IChoose.com is expected to officially announce today the upcoming availability of its new Savings Alert 2.0 targeted marketing platform.
The older iChoose.com model allowed clients to serve special offers to consumers at the time of checkout. For example, if a consumer checked out at Amazon.com with the newest Sidney Sheldon book in his cart, iChoose.com could notify him via a pop-up window of a 5 percent discount at Borders.com.
Version 2.0 allows client companies to serve a greater variety of offers throughout the Web site, not just at checkout. “You can deliver an ad while a consumer's reading an article about a certain product or category or with search queries,” said Lance Cunningham, CEO of iChoose.com, Carrollton, TX. “If you're at Edmunds.com looking at cars, an incentive to test-drive a car at a local dealer will appear.”
Aside from expanding its presence within the site, iChoose.com has increased the types of offers a company can present to the consumer.
“We want to do more than just compete on price. We want to compete on service as well as bundle products,” Cunningham said. “Instead of offering 5 percent off of a DVD, they can show more than one offer.”
The company also began offering competitive intelligence for merchants that allows retailers to configure targeted offers via iChoose based on opt-in consumer research and data.
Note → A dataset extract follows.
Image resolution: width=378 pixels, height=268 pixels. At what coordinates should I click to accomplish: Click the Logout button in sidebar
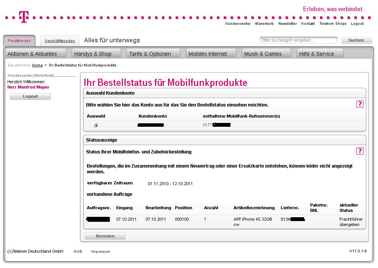tap(30, 96)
To further benefit the 350,000 consumers who have downloaded iChoose.com as well as future users, it added form filling and password storage. Consumers also can personalize shopping experiences by setting thresholds for price savings and selecting product offers based on personal interests. Additionally, they can review and delete their transaction histories at any time.
Since the company's launch in November 1999, it has yielded significant results. Consumers accept 17 percent of the offers, and 50 percent of those who accept complete the purchase. IChoose.com earns a 10 percent average commission for each purchase made using its software.
To promote its latest offering, the company has shied away from traditional marketing.
“Offline advertising is cost prohibitive,” Cunningham said. “We've tried radio, television and direct mail. We've elected to use online pay-for-performance vehicles like opt-in e-mails about downloads and newsletters. We're also bundling the product with other downloads. We don't want to pay for how many people see our product. We want to pay for how many people install our product.”